The Progressive Education Society’s Modern College of Arts, Commerce and Science, Ganeshkind, recently became the only college in the city to get the Government of India’s department of biotechnology’s DBT-Builder Scheme grant this year.

The college will spend the Rs 2.5 crore grant on research projects involving students and will conduct research-centered workshops aimed at better education.

The Modern College is one of the nine colleges in India and one of the two colleges in Maharashtra, the other being Mumbai’s Ramnarain Ruia Autonomous College, to receive the grant this year. The college is expected to use the grant for interdisciplinary teaching and research in areas of stress biology and biotechnology, anti-microbial resistance and combating it with natural products via green nanotechnology approaches as well as fish biodiversity and its conservation strategies in the Western Ghats.

Programme coordinator Dr Vinay Kumar said the grant is a boost for the department, teachers and students. “The grant provides an opportunity to learn and explore advanced bioscience areas like miRNA-mediated regulation of stress responses and adaptations in plants as well as threatening drug resistance in community microbes and tackling it with advanced nanomaterials and natural products. Understanding how plants adapt and react to stress will help a great deal in responding better to the changes we see in the environment,” he said.

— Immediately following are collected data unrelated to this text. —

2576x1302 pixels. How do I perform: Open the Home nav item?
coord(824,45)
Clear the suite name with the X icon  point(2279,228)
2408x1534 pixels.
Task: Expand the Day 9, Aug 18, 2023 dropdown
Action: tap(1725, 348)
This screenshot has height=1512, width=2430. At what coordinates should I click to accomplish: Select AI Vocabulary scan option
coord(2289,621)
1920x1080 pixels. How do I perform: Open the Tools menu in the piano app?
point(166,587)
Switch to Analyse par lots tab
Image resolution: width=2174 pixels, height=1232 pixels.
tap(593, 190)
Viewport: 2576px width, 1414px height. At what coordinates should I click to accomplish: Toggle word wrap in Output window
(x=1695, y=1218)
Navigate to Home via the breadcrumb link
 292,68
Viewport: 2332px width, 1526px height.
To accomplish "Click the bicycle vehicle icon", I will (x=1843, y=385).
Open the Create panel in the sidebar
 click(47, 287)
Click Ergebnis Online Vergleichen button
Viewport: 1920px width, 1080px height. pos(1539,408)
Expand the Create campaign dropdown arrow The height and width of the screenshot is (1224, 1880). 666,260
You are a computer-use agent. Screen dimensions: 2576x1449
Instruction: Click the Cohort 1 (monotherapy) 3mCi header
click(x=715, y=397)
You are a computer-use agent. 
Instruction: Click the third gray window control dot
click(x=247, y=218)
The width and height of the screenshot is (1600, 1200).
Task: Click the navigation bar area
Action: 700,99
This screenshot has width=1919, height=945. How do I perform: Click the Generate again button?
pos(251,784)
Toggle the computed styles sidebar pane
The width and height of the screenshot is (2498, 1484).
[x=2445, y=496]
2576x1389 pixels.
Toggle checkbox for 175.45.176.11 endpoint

The DBT Schemes Boost to University Interdisciplinary Life Science Departments for Education and Research (Builder) from the Department of Biotechnology (DBT), Government of India, is a coveted grant given to a select few. The sanctioned budget will be utilised to improve infrastructural facilities, human resources in terms of research fellows and organising training programmes and workshops in advanced areas of biology and biotechnology for faculty members and students.

Programme coordinator Dr Vinay Kumar (above) said the grant is a boost for the department, teachers and students, and will provide all with an opportunity to learn and explore advanced bioscience areas

Programme coordinator Dr Vinay Kumar (above) said the grant is a boost for the department, teachers and students, and will provide all with an opportunity to learn and explore advanced bioscience areas

Final year MSc student Abhijit Murde feels elated at having gotten the opportunity to work on a Builder grant research. “It is a deviation from the regular curriculum and boosts my educational experience. There is no limit to what I could research or new techniques that I could learn under it. It is a life-changing experience,” he told Mirror.

Murde did his research under the guidance of assistant professor Dr Snehal Gagare Shirke, who said the grant would go a long way to provide financial assistance for the equipment needed. “Our study looks at microbial diversity screening in freshwater fish in the Pune region — to diagnose their diseases at early stages. This will also help aqua culturists in the long run. The DNA sampling for the research is currently being outsourced, but the other equipment is costly given how sterile the environment has to be. The grant goes to show that we are headed in the right direction and it is motivating,” she said.

Principal of Modern College Dr Sanjay Kharat is also a part of the microbial fish research. He said, “I am honoured and happy that the college has been awarded this one-ofa-kind prestigious scheme. Under the guidance and support of the parent body, and the chairman, Dr G R Ekbote, the activities proposed under the Builder programme will further enable us to be amongst the best centres for life science training and research,” he added.